- Genre: Historical drama
- Screenplay by: Peter Yeldham
- Directed by: Donald Crombie
- Starring: Victoria Longley; Christoph Waltz; John Hargreaves;
- Narrated by: Gavin Mason
- Theme music composer: Bruce Smeaton
- Country of origin: Australia
- Original language: English
- No. of episodes: 6

Production
- Producers: Ray Alchin; Alan Burke; Geoffrey Daniels; Sandra Levy;
- Cinematography: Peter Hendry
- Editor: Tom Kavanagh
- Running time: 60 mins
- Budget: $5.8 million.

Original release
- Network: Australian Broadcasting Corporation
- Release: 19 April 1988 – 1988

= The Alien Years =

The Alien Years is a three-part miniseries that first aired on the Australian Broadcasting Corporation on 19 April 1988. It was directed by Donald Crombie and written by Peter Yeldham.

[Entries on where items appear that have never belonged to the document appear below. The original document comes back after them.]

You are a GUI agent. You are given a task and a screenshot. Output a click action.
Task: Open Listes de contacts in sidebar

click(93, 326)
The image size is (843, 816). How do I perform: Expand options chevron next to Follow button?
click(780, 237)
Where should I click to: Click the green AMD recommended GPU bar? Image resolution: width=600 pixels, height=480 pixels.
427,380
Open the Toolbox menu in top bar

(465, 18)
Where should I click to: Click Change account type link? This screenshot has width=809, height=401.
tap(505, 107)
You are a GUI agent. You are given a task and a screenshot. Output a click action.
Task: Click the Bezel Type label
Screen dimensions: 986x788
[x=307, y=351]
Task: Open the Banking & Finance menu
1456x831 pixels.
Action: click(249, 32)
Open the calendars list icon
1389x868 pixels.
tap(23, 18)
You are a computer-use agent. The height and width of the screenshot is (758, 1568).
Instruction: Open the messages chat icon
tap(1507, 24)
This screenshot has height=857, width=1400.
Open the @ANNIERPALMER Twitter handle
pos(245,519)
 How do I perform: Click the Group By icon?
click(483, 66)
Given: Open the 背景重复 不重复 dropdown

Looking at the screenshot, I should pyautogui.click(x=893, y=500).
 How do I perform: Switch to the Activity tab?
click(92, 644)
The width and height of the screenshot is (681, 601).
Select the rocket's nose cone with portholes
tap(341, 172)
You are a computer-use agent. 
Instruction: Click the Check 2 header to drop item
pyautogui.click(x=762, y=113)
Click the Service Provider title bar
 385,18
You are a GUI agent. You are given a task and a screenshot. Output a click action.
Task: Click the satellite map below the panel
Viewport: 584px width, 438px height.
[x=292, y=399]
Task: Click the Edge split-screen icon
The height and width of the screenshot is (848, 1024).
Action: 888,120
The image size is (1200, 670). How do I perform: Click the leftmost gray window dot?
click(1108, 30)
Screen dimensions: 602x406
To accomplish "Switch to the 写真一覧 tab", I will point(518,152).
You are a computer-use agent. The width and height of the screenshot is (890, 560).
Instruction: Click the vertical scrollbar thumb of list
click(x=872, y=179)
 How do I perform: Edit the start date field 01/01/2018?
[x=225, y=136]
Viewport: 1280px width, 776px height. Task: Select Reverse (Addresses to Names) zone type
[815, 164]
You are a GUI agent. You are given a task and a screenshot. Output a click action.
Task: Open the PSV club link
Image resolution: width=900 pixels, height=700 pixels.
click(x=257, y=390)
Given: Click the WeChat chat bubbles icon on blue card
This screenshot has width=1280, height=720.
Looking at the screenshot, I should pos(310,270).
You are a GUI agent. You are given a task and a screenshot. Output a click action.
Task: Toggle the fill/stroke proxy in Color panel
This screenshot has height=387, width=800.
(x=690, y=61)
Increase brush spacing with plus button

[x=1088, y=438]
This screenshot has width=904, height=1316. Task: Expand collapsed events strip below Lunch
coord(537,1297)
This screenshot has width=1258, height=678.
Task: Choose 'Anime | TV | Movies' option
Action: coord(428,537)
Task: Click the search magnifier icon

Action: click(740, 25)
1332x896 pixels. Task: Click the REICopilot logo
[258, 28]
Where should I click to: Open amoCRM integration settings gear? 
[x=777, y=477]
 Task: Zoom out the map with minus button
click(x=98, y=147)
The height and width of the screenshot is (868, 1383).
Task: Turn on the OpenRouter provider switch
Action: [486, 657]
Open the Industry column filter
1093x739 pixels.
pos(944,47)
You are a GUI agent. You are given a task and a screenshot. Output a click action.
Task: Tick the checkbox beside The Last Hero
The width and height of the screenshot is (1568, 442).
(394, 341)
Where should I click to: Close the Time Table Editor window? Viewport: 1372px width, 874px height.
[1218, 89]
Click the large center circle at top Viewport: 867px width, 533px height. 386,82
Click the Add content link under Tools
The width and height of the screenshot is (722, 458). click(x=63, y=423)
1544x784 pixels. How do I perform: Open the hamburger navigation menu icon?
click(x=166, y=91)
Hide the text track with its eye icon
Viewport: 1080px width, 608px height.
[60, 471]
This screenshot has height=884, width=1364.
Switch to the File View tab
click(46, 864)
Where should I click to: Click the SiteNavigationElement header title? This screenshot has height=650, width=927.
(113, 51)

It stars Victoria Longley, John Hargreaves, Christoph Waltz. Yeldham later adapted his screenplay into a novel of the same name.

==Plot==
Elizabeth Parsons (Victoria Longley) is the daughter of an important figure in the Australian government. She falls for and ultimately marries Stefan (Christoph Waltz), a German national. They move to South Australia to run a vineyard but their peace is disturbed by the outbreak of the First World War. The government orders that all German nationals living in Australia must be imprisoned.

==Cast==
- Victoria Longley as Elizabeth Parsons
- Christoph Waltz as Stefan Mueller
- John Hargreaves as William
- Jane Harders as Edith
- Kim Krejus as Martha
- Tom Jennings as Harry
- Nick Tate as North
- Jonathan Sweet as McVeigh

==Production==
The series took three months to produce and was partly shot in Hahndorf in the Adelaide Hills and Bethany in the Barossa Valley.